Monique Sr. must have gotten out, because the door was ajar and the dressing room flooded with dance music from the lounge: something brassy by Gloria Estefan. Not an ideal tune to die by, Erin thought.
“Who’s got her?” Darrell said.
Erin, wheezing: “I’ll take you there.”
His right arm came up with the rusty steak knife. He held it by the tip of the blade, between his thumb and forefinger. Darrell Grant, weepy, slurring: “I lost my baby girl.”
“That’s not true,” Erin said. “All because of you.”
“Darrell, it’s not too late.”
He turned the knife in his fingers, closed his palm around the handle. “Don’t you understand? I escaped from jail. That means I got no future to speak of.”
Erin said, “Everyone fucks up occasionally.”
“My plan was me and Angie hittin’ the road. Not anymore. Is that a fair statement?”
One of his eyelids had closed. Erin prayed that it would affect his accuracy with the knife. “If you kill me,” she said, “you’ll never see her again.”
“And if I don’t kill you,” he said, “I’ll hate myself for not tryin’.”
Erin had always believed that her ex-husband was incapable of homicide, except by accident. Now, watching Darrell Grant fondle the cheap cutlery, she realized she might’ve misjudged him. What if he stabbed her? Erin thought, ludicrously, of how disappointed her mother would be. When one’s only daughter is hacked to death wearing a sequined bra top and a G-string—well, there’s really no way to explain it to one’s friends at the orchid club.
“Darrell,” Erin began.
“Shut your eyes. I can’t manage if you’re lookin’ at me.” But Erin wouldn’t close her eyes. She scorched him with a glare. “I won’t let you do this to Angela.”
“Hush up,” he cried. “Who’s got the knife, huh?”
“I won’t let you.”
“Shut your goddamn green eyes!”
“Why?” Erin said. “They remind you of somebody?”
“Oh, Lord Christ.” He raised the knife with both hands.
Erin said, “Put it down, Darrell.” A breathless whisper.
“No way.”
“Darrell, please. For Angie’s sake.”
“I said, shut your eyes.”
“Drop the fucking knife!” A man’s voice at the door. Erin felt Darrell Grant go rigid. He cocked his head, waiting. He did not drop the fucking knife.
“Junior,” said the voice, Shad’s voice. “I’m counting to three.”
Erin watched her ex-husband mouthing to himself: One Mississippi, two Mississippi … and then a branch snapped. That’s what it sounded like.
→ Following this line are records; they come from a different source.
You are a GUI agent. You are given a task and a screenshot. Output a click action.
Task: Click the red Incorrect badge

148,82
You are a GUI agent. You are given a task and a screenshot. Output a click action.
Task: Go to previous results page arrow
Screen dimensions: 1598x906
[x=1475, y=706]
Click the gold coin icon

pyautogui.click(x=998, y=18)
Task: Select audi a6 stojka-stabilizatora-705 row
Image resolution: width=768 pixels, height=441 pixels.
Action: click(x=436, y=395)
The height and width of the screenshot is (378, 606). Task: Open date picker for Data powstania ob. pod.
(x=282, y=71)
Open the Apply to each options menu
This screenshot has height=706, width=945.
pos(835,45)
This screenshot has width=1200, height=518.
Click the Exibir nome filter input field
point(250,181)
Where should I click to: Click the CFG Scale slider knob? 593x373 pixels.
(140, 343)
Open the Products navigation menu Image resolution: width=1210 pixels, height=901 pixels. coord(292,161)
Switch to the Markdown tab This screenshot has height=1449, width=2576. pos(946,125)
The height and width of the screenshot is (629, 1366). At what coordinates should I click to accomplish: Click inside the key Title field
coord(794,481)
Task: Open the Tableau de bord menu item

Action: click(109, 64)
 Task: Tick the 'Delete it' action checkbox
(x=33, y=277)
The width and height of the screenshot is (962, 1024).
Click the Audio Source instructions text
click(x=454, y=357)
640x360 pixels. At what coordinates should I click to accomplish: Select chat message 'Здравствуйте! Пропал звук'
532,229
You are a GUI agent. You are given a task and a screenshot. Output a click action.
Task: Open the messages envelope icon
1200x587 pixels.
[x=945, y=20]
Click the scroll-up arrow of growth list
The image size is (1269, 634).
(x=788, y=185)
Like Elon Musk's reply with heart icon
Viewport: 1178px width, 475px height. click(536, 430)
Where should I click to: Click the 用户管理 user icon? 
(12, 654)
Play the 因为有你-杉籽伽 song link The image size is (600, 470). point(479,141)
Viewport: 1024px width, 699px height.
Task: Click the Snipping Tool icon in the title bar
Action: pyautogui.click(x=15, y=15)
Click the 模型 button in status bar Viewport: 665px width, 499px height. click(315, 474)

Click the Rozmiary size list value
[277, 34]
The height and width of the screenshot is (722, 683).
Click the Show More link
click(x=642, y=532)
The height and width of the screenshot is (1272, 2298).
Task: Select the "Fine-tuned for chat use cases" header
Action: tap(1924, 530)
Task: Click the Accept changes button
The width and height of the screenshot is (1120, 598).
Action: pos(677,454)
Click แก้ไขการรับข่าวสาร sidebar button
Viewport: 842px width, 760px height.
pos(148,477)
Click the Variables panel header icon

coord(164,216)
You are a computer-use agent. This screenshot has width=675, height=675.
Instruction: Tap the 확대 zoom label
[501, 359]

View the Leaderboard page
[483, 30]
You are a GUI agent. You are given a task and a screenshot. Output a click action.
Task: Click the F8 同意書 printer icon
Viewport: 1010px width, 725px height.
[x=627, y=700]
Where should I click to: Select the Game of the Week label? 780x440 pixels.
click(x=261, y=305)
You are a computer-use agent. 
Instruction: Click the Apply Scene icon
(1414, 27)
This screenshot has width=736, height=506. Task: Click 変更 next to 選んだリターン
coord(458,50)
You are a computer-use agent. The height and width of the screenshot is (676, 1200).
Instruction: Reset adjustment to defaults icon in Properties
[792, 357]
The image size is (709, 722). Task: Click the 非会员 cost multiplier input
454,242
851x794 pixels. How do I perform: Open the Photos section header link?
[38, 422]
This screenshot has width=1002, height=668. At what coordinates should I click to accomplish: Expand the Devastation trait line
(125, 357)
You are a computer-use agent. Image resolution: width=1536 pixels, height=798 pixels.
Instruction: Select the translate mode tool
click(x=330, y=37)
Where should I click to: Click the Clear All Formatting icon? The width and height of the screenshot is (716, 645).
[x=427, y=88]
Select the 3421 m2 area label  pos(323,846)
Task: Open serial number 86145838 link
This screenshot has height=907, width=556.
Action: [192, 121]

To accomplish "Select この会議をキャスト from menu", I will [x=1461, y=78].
Darrell flew off Erin as if launched by a spring. A plangent wailing now accompanied the melodies of Gloria Estefan. Erin sat up, covering her breasts with her hands. There was Shad with his tire iron, Mr. Orly clutching a can of Dr. Pepper, and Darrell Grant screaming.
Darrell—his arm hanging crooked and splintered at the elbow, a blond spike of a bone poking through the gray skin, dripping darkness down the front of his jeans.
Shad said, “Junior, you count too slow.” He whipped off the beret and bowed his shiny dome in Darrell Grant’s direction. “You remember carving this punkin? I’ll bet you do.”
“Take him outside,” Orly muttered, and disappeared down the hall.
Erin got to her feet, wobbling. The faces in the mirror were a blur. She pointed at the reflection that most closely resembled her ex-husband. “Darrell,” she said. “I knew you couldn’t do it.” Then: “God, I don’t feel so good.”
Shad caught her in one arm as she sagged. The whimpering Darrell Grant somehow lurched to his feet and stumbled from the dressing room. Shad placed Erin on a small divan and tucked a musty pillow under her head.
“I’ll be right back,” he told her. “Junior forgot his knife.”
27
Shad searched the property but he couldn’t find Darrell. He stalked next door and checked the fried-chicken joint, and then the restrooms of the video arcade down the street. When he returned to the Tickled Pink, the Pontiac was gone. The asshole had escaped again.
Erin was surprisingly calm. She borrowed Orly’s phone and dialed the Martin County Sheriff’s Office to report the sighting of her fugitive ex-husband. She described his gruesome injury, and hinted that Darrell might soon surface at a local emergency room. The cop on the other end was no Al García. He took the information haltingly, and asked numerous vague questions. Erin had to spell her name three times because he kept asking her if it was “Aaron—like the baseball player.”
When she got off the phone, Orly said, “We got a policy against husbands and boyfriends at this club.”
“Darrell is neither,” Erin said, “and I didn’t invite him.”
“He crazy enough to come back?”
“That’s hard to say, Mr. Orly. The police are after him.”
“Lovely. Maybe we’ll have a shootout in the pasta pit.”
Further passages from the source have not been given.